Henat pareció turbado.

—Es lo que opina el juez Gem, en efecto.

—Ese monstruo la obligó a seguirlo.

—Es posible.

—¡Seguro! El juez se equivoca, y su intervención puede ser desastrosa. ¡Nitis herida, muerta incluso! Debo hacer algo.

—¿Qué vais a hacer?

—He trabajado ya para vos —recordó Menk—, vigilando los manejos del difunto sumo sacerdote. Confiadme una nueva misión: encontrar a Nitis y liberarla. Necesito un pequeño grupo de mercenarios expertos, un barco rápido y un asomo de pista. Luego me las compondré. Oficialmente, estaré descansando por enfermedad. Mis ayudantes me sustituirán, y los nuevos dirigentes del templo serán los principales responsables de la organización de las próximas fiestas.

—Transformaros brutalmente en agente de información… Me parece delicado.

—Nitis iba a convertirse en mi esposa —reveló Menk—. ¿Comprendéis ahora mi determinación?

Henat asintió.

—Admiro vuestro valor, Menk. Si acepto, ¿me prometéis no correr riesgos? El escriba Kel es un temible criminal.

—Os lo prometo.

—El asesino salió de Menfis para dirigirse hacia el sur —indicó el jefe de los servicios secretos—. Intentará llegar a Tebas, ganarse para su causa a la Divina Adoratriz y, luego, fomentar una insurrección en Nubia. Tratar de encontrarlo se anuncia difícil, pero tal vez la suerte os lo permita. En ese caso, limitaos a transmitir la información a las autoridades.

—Entendido.

—Mi secretario se encarga de los problemas materiales. Esta noche estarán resueltos.
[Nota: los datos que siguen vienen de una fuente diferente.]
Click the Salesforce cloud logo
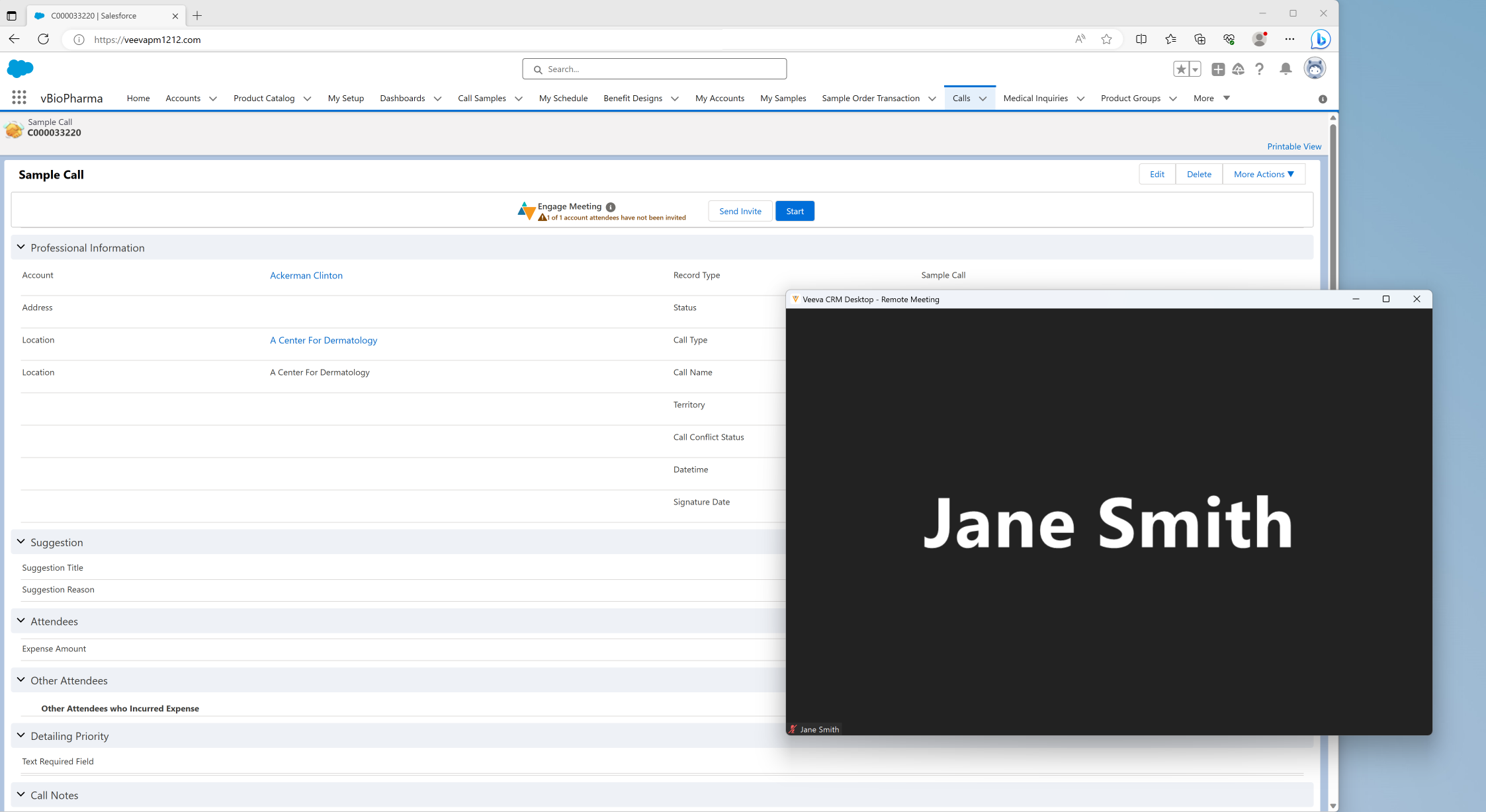This screenshot has height=812, width=1486. click(x=20, y=69)
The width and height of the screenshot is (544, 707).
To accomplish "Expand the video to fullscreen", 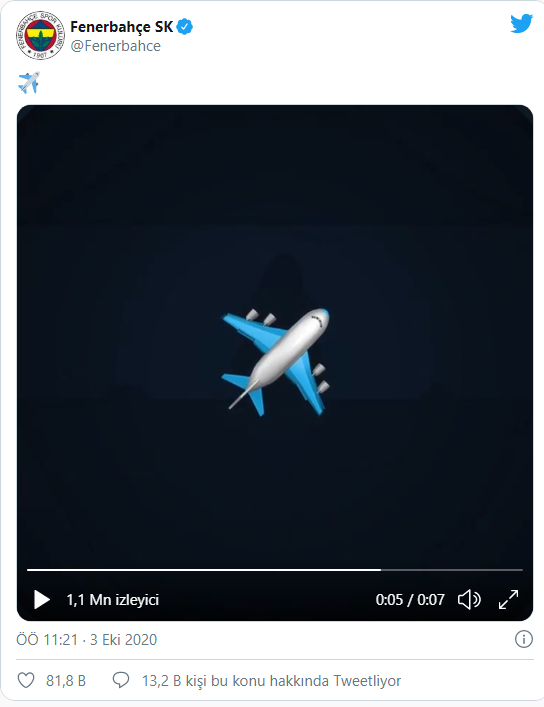I will point(508,600).
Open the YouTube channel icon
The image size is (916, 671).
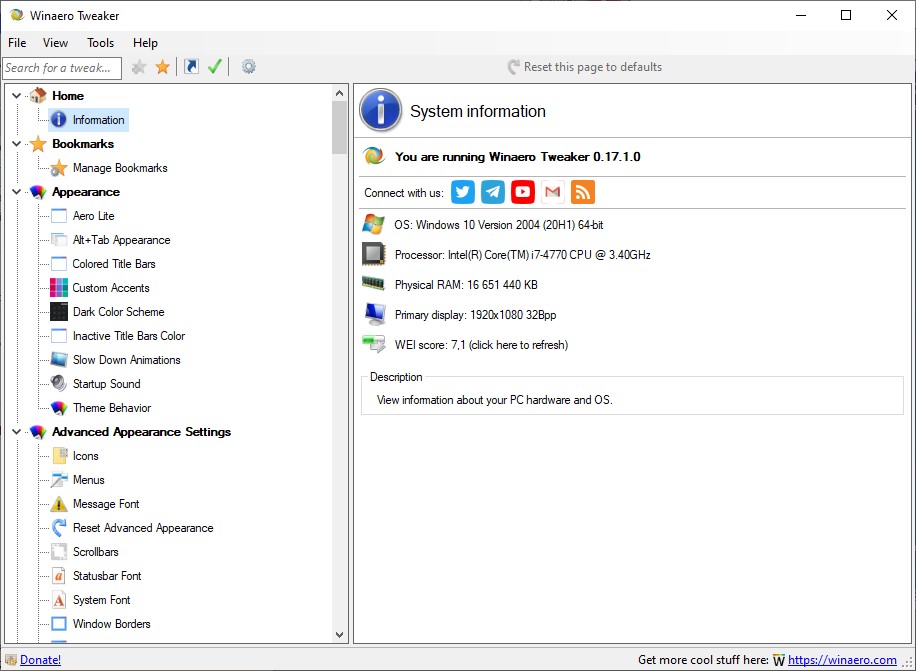[x=522, y=192]
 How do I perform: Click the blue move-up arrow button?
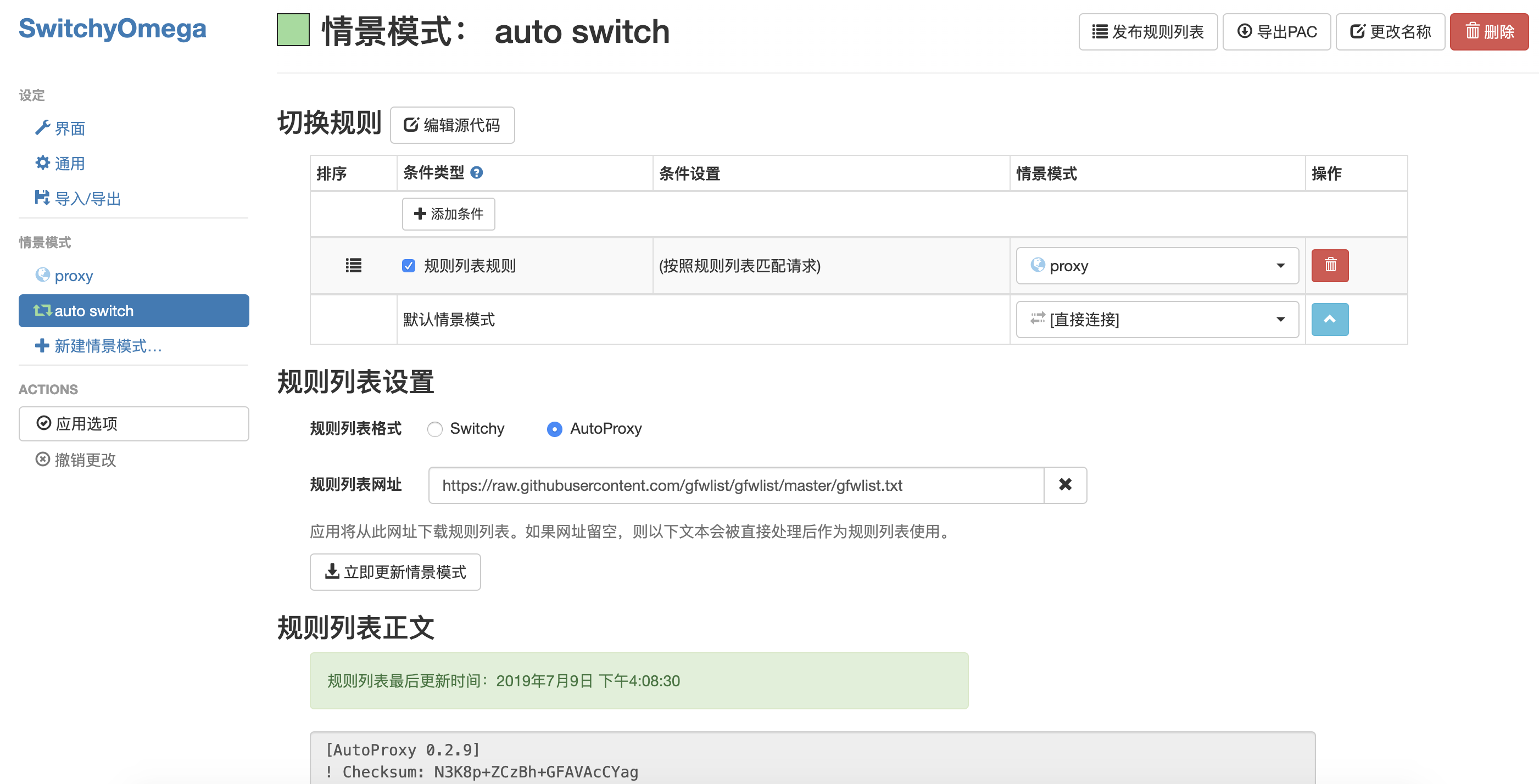(1329, 320)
—Gracias, Henat. Me mostraré digno de esta misión.

—Así os lo deseo.

Menk olvidó mencionar que sólo tenía un objetivo: matar al escriba Kel y liberar a Nitis para desposarla de inmediato.

El jefe de los servicios secretos, en cambio, no dudaba de las verdaderas intenciones de su nuevo agente. A veces, un aficionado tenía éxito.